- PROBLEMS TO WORK ON:
1. Copy everything in the USS LST-696 text from "- Boats & landing" down to "25 May 1944.".
2. Carry on the USS LST-696 text, starting after its final sentence.
READING TEXT section start
General characteristics
- Class & type: LST-542-class tank landing ship
- Displacement: 1,625 long tons (1,651 t) light; 4,080 long tons (4,145 t) full load;
- Length: 328 ft (100 m)
- Beam: 50 ft (15 m)
- Draft: Unloaded :; 2 ft 4 in (0.71 m) bow; 7 ft 6 in (2.29 m) stern; Loaded :; 8 ft 3 in (2.51 m) bow; 14 ft 1 in (4.29 m) stern;
- Propulsion: 2 × 900 hp (671 kW) General Motors 12-567 diesel engines, two shafts
- Speed: 12 knots (14 mph; 22 km/h)
- Range: 24,000 nmi (44,000 km) at 9 kn (17 km/h; 10 mph) (fully loaded)
- Boats & landing craft carried: 2 LCVPs
- Capacity: 1,600–1,900 short tons (1,500–1,700 t)
- Troops: Approx. 150
- Complement: 7 officers, 104 enlisted
- Armament: 2 × twin 40 mm Bofors guns; 4 × single 40 mm Bofors guns; 12 × 20 mm guns;

= USS LST-696 =

Tank landing ship of the US Navy

USS LST-696 was an built for the United States Navy during World War II. LST-696 was laid down on 25 February 1944 at Jeffersonville, Indiana, by the Jeffersonville Boat & Machine Company; launched 25 April 1944; and commissioned 25 May 1944.
READING TEXT section end
SOURCE INFORMATION section start
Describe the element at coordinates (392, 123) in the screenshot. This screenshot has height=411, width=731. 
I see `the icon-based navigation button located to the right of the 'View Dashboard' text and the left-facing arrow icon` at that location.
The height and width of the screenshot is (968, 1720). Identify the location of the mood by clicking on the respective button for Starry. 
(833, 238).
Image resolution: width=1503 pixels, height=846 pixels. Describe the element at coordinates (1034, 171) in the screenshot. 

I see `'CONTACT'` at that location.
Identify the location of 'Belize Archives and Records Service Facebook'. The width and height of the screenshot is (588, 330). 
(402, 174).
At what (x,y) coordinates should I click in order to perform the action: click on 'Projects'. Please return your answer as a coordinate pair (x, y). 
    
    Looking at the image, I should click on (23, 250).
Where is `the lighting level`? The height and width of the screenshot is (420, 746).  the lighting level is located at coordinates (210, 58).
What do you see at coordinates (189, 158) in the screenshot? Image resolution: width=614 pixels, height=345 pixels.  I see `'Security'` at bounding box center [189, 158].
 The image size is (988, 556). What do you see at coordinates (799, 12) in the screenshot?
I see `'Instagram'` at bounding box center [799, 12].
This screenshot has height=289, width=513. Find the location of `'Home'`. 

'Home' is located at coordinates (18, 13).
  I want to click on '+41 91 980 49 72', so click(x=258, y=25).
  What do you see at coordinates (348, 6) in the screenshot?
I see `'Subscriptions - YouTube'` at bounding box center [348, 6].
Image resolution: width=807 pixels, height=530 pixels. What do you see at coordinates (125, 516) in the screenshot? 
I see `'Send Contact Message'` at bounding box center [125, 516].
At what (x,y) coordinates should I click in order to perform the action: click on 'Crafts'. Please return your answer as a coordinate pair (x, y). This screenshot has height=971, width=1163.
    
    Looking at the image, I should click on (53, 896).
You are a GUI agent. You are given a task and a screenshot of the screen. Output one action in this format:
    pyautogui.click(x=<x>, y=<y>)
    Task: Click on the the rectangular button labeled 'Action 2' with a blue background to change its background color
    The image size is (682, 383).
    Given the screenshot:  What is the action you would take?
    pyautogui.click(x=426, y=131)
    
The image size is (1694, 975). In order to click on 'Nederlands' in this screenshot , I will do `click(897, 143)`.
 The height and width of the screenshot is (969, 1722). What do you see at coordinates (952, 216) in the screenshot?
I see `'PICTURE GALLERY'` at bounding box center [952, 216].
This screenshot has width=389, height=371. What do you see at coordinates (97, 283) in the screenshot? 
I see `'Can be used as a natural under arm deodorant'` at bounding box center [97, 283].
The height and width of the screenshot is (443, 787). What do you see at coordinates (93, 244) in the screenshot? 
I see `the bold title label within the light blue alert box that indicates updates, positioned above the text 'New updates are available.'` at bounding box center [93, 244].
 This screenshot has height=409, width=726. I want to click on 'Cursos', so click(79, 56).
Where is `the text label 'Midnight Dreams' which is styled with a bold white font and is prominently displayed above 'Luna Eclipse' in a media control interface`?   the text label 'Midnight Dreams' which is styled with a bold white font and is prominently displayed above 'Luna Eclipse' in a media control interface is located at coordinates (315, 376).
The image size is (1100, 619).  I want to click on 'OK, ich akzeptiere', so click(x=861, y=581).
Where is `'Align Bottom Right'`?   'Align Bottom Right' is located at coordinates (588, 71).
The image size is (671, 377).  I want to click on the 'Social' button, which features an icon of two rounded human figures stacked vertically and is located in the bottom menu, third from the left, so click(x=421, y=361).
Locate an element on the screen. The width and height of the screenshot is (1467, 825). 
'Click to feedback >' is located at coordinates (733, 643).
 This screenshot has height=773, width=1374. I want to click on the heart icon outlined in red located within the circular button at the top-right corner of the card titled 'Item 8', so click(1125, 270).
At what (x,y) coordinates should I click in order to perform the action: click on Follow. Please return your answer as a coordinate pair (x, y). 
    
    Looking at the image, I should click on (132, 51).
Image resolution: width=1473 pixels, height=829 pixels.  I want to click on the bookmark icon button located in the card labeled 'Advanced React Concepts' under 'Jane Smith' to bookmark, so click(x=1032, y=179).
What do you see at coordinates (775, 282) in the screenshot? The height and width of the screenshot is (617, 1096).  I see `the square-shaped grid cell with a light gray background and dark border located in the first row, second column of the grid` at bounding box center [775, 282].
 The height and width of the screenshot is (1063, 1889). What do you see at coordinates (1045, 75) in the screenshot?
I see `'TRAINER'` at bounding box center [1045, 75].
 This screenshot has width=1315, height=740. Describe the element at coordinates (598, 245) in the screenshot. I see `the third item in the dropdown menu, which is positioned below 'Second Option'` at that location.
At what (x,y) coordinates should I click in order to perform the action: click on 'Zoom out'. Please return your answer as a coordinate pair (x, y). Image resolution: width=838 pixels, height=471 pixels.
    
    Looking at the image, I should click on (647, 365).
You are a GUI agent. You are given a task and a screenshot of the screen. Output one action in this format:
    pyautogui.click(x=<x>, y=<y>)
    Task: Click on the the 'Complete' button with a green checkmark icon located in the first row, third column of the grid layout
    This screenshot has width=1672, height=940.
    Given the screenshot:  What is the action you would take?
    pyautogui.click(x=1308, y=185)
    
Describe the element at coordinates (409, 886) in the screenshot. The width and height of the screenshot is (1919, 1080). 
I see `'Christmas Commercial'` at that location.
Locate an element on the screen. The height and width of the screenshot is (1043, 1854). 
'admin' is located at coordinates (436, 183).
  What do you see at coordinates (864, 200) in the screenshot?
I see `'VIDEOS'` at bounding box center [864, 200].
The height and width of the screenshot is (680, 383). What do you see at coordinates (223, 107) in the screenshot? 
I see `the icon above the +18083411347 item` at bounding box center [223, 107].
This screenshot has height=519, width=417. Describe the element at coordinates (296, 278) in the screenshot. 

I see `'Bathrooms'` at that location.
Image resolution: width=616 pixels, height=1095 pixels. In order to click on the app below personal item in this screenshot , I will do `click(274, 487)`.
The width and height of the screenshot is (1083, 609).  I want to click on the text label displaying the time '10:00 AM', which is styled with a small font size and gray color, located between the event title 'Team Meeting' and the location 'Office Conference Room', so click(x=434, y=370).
SOURCE INFORMATION section end
- ANSWERS BY TASK:
1.
- Boats & landing craft carried: 2 LCVPs
- Capacity: 1,600–1,900 short tons (1,500–1,700 t)
- Troops: Approx. 150
- Complement: 7 officers, 104 enlisted
- Armament: 2 × twin 40 mm Bofors guns; 4 × single 40 mm Bofors guns; 12 × 20 mm guns;

= USS LST-696 =

Tank landing ship of the US Navy

USS LST-696 was an built for the United States Navy during World War II. LST-696 was laid down on 25 February 1944 at Jeffersonville, Indiana, by the Jeffersonville Boat & Machine Company; launched 25 April 1944; and commissioned 25 May 1944.

2.
== Service history ==
During World War II, LST-696 was assigned to the Asiatic-Pacific Theater and earned three battle stars for World War II service.

- Morotai landings, September 1944
- Leyte landings, November 1944
- Lingayen Gulf landings, January 1945

Following the war LST-696 performed occupation duty in the Far East until April 1946. She was decommissioned on 16 July 1946, and struck from the Naval Vessel Register on 28 August 1946. She was sold for scrapping on 19 May 1948, to the Bethlehem Steel Company of Bethlehem, Pennsylvania.